Литмир - Электронная Библиотека

Увидев его, она прослезилась:

— Беда-то какая, Иван Иванович! Говорила я ей: поумерь прыть, иначе все кончится бедой. Но она всегда все делала по-своему... Каюсь, это я накликала беду.

— Да по́лно вам, Матрена Ивановна! — успокоил ее Иван Иванович.

Он хотел сказать: судьба, но вспомнил, что каждый из нас выбирает себе судьбу сам, лепит ее, согласно своему пониманию добра, зла и меры совести.
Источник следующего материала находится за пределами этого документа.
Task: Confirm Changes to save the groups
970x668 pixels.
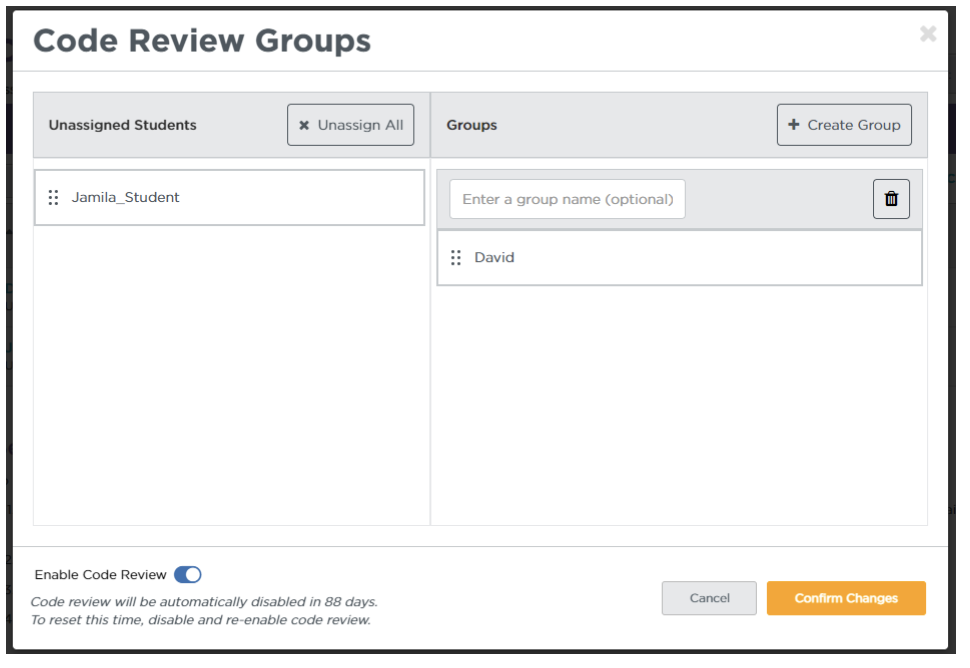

Екатерина Ильинична хотела быть не такой, как все, а в действительности оказалась такой же, как и другие.

Несчастная, гордая женщина.

— Нет, Иван Иванович, это я накаркала, старая дура, — сокрушалась Матрена Ивановна.

— При чем тут вы! — удивился Орач. — Там что-то с рулевым управлением. А скорость она всегда любила.

— Да что вы, Иван Иванович, машина была в порядке. Утром приходил Кузьма Иванович и все проверил.

— Кузьмаков? — не поверил Иван Иванович своим ушам. — Простите, оговорился, — Прудков?

— Ну да, Кузьма Иванович. Фамилию не знаю, он не первый год ухаживает за нашей машиной.

Вот это новость! Кузьмаков в Донецке. Трактор, угнанный в Тельмановском колхозе, найден на узловой станции Иловайске, и все в розыске были убеждены, что похитители его сели на поезд и подались в бега. А Кузьмаков, оказывается, вернулся в Донецк. Ну и дела! И не просто вернулся, а даже побывал у Генераловой, рискуя попасть в руки милиции.

— Матрена Ивановна, выйдемте-ка во двор. Посидим на лавочке. И вы мне поподробнее расскажете о визите Кузьмы Ивановича. О состоянии здоровья Екатерины Ильиничны я вас проинформирую. Крепко ей досталось, теперь все зависит от мастерства хирургов.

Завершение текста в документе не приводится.